Die fetzigen, überschwänglichen Trademark-Rocker des Quartetts, die sind diesmal in der Unterzahl, in der allgegenwärtigen, unverkennbaren Vampire Weekend-Atmosphäre jedoch geschickt eingeflochten: ‚Finger Back‚ feiert etwa die kürzeste Verbindung zwischen den frühen Dodos uns austickenden Animal Collective-Nummern, während ‚Worship You‚ auf Nummer Sicher geht und einfach gestrickt zum Ohrenschmeichler galoppiert. Ein ‚Everlasting Arms‚ erinnert nur noch im Refrain entfernt daran, warum früher kaum eine Review zu früheren Alben der Band ohne Police-Vergleiche auskam – stattdessen gibt es Konservenstreicher und Klangspielerein am Mischpult. Am klassischsten funktioniert dennoch ‚Unbelievers‚, dieser munter stampfende Hit, der die typische Vampire Weekend-Leichtigkeit und -Unbeschwertheit verinnerlicht hat – letztendlich ein ungemein gefällig nach vorne gehender Lovesong mit ordentlich viel Sonnenschein als Rückendwind.

Vor allem diesen schmissigeren Ausbrüchen fehlt vielleicht das letzte Quäntchen Brillanz, welche Vampire Weekend-Hits bisher über die prunkvollen Singles etwaiger Kollegen hievte.

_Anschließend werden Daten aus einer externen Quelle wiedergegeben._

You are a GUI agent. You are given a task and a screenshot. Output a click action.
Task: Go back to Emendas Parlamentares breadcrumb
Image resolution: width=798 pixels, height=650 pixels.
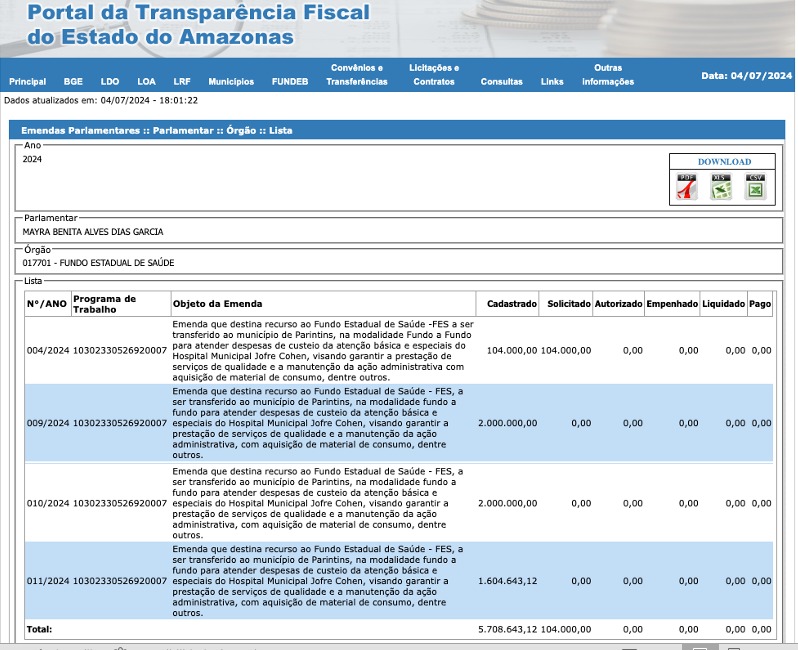82,130
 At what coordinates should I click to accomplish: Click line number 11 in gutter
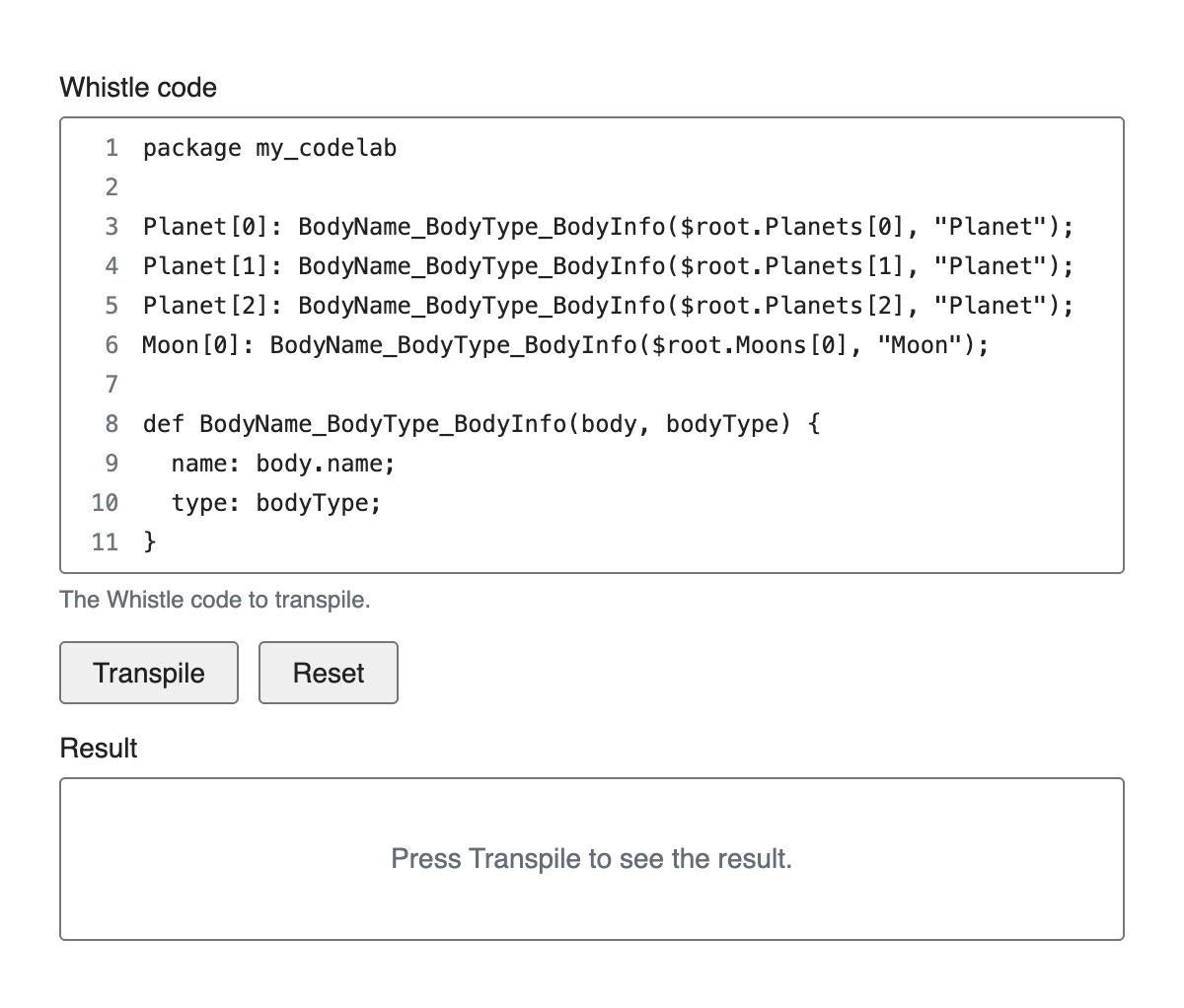click(x=105, y=542)
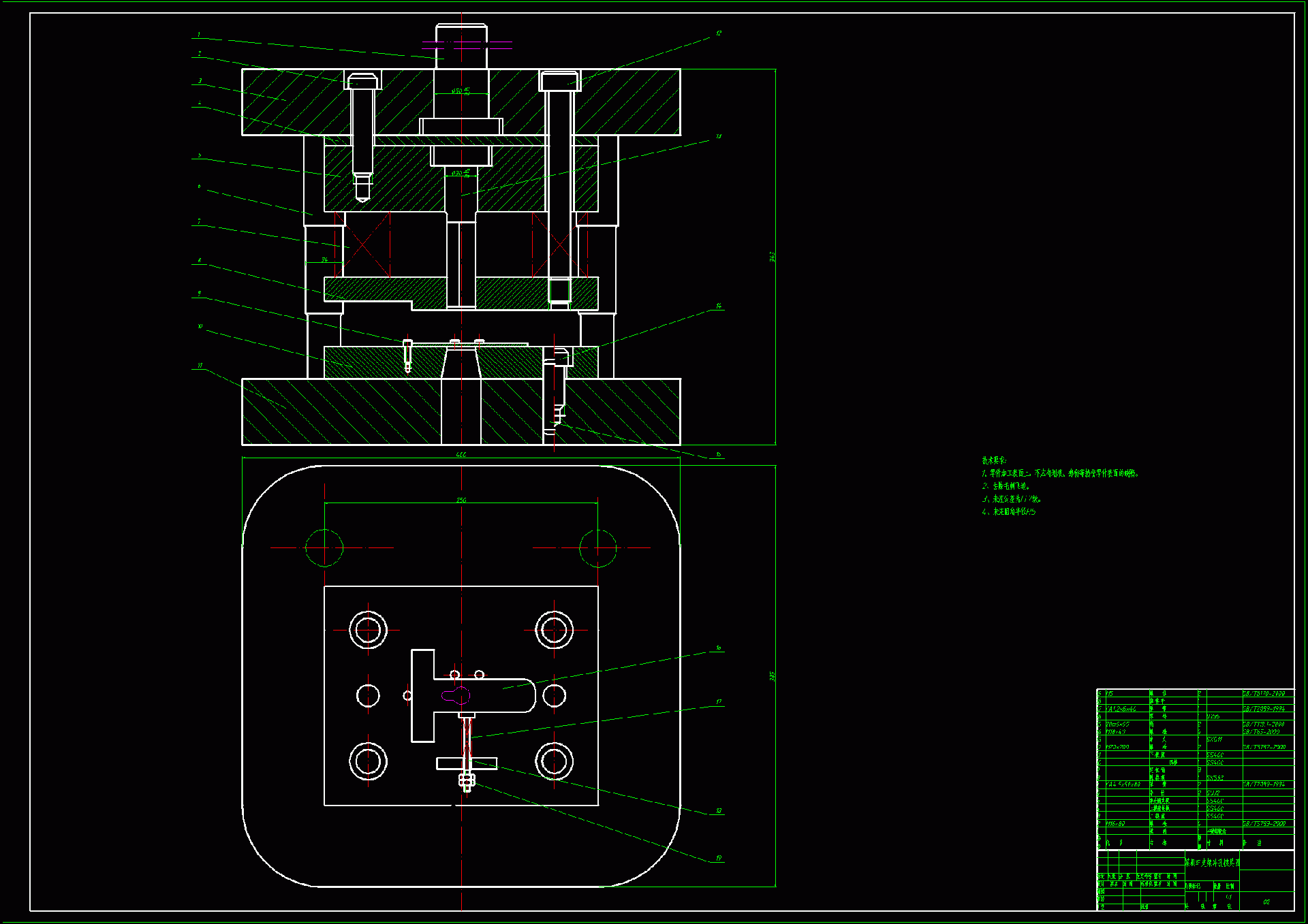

So mutiert ‚Modern Vampires of the City‚ zu einem kleinen Paradoxon: ausgerechnet in seinem Bestreben kein weiteres souveränes Album der Band sein zu wollen ist es eben doch vor allem das geworden – ein durchwegs souveränes Album. Dass das wahweise bisher schwächste oder Halbwertszeit-technisch stärkste Werk der New Yorker seine Vorzüge in jedem Fall deutlich überdurchschnittlich in Szene zu setzen weiß verdeutlicht der neuerliche Blick zu sich anbietenden Discographie-Vergleichenden: wo die Strokes ihre Bestrebungen der Vergangenheitsentsagung erst auf ‚Comedown Machine‚ in Form ausnahmslos guter Songs auszudrücken, ersparen sich Vampire Weekend den Umweg über eine mediokre Baustelle um ans Ziel zu gelangen. Dem verspielten ‚Modern Vampires of the City‚ gelingt damit der Spagat zwischen Erwartungshaltungsbedienung und Weiterentwicklung. Für die Zukunft von ‚Vampire Weekend‚ jedoch ohnedies viel wichtiger: hiernach sollte man das Quartett nicht mehr permanent mit ‚Vampire Weekend‘ zwangsvergleichen müssen.